**Information supplied:**
┏━━

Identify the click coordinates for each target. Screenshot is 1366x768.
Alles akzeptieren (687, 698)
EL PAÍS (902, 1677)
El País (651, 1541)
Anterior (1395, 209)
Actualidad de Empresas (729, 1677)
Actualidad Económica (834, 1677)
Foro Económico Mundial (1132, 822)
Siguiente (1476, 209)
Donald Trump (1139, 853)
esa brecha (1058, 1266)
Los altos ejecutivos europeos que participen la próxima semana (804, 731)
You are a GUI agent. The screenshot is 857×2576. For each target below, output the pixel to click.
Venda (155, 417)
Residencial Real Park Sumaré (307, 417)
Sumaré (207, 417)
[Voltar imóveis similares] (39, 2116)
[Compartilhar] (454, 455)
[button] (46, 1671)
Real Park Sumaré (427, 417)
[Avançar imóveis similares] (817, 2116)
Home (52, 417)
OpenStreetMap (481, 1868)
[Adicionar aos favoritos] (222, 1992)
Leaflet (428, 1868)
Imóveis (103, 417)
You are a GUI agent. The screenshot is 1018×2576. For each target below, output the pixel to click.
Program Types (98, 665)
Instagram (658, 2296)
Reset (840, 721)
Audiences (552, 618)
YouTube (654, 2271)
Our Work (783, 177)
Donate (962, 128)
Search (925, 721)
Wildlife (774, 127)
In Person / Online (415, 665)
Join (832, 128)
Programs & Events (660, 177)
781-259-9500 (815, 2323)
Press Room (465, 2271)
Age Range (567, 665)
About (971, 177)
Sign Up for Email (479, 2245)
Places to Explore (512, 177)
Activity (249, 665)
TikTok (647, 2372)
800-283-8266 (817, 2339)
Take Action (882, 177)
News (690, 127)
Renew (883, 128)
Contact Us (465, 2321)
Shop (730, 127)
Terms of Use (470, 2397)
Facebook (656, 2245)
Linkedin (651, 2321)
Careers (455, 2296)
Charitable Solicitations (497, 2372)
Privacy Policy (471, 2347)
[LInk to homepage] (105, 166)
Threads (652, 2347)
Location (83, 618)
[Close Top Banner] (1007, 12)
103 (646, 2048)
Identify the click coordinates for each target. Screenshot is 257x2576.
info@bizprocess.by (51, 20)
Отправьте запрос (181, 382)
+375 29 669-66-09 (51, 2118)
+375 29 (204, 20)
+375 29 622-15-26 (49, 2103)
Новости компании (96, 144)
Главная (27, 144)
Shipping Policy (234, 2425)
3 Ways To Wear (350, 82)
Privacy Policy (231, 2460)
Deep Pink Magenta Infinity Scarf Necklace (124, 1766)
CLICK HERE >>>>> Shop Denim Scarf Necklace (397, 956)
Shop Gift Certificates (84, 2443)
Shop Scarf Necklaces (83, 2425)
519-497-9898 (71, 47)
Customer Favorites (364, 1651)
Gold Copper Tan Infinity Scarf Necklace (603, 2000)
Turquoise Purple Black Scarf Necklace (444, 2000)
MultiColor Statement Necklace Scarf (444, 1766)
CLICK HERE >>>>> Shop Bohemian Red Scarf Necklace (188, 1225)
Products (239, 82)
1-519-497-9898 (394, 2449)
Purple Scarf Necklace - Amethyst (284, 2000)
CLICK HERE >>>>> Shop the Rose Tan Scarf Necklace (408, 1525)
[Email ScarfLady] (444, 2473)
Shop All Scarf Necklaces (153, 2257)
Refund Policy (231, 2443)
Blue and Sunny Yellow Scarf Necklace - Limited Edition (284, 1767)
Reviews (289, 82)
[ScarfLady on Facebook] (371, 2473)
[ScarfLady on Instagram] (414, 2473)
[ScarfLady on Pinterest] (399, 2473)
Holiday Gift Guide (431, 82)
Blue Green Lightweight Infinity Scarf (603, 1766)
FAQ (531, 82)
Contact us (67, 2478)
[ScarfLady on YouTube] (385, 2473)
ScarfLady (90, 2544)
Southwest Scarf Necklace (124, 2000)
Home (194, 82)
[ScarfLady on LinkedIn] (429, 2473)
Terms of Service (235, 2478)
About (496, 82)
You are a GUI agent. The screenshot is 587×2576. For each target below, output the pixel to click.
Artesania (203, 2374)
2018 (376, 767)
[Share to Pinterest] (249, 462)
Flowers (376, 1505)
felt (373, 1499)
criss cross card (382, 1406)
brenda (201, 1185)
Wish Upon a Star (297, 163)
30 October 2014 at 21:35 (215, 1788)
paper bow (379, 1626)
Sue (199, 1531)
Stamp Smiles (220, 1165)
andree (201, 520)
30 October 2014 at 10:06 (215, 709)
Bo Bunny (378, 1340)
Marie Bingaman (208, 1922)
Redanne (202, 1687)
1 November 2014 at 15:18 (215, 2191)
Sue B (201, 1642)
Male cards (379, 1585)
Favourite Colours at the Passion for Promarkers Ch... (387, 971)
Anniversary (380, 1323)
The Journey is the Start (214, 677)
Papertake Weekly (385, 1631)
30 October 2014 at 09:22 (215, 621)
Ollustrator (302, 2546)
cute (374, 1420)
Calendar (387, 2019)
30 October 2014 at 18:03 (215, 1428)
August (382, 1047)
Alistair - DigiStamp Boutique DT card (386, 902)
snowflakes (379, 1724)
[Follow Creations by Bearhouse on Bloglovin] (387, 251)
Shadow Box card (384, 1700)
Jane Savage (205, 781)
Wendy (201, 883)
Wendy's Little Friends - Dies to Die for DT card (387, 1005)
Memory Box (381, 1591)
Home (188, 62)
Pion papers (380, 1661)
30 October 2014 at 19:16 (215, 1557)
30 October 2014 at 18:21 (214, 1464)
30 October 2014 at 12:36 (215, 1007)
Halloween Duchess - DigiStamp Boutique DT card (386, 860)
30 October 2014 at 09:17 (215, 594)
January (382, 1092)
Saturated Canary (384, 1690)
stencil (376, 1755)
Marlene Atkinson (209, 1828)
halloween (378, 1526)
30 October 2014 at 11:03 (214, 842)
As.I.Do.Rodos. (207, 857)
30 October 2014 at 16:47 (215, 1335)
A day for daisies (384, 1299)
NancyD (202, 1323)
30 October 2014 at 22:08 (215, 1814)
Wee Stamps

┗━━

**Work order:** After locating the line holding "Shipping Policy (234, 2425)" above, output exactly that line and every line after it through the line holding "CLICK HERE >>>>> Shop the". Include nothing else.

**Solution to this task:**
Shipping Policy (234, 2425)
3 Ways To Wear (350, 82)
Privacy Policy (231, 2460)
Deep Pink Magenta Infinity Scarf Necklace (124, 1766)
CLICK HERE >>>>> Shop Denim Scarf Necklace (397, 956)
Shop Gift Certificates (84, 2443)
Shop Scarf Necklaces (83, 2425)
519-497-9898 (71, 47)
Customer Favorites (364, 1651)
Gold Copper Tan Infinity Scarf Necklace (603, 2000)
Turquoise Purple Black Scarf Necklace (444, 2000)
MultiColor Statement Necklace Scarf (444, 1766)
CLICK HERE >>>>> Shop Bohemian Red Scarf Necklace (188, 1225)
Products (239, 82)
1-519-497-9898 (394, 2449)
Purple Scarf Necklace - Amethyst (284, 2000)
CLICK HERE >>>>> Shop the Rose Tan Scarf Necklace (408, 1525)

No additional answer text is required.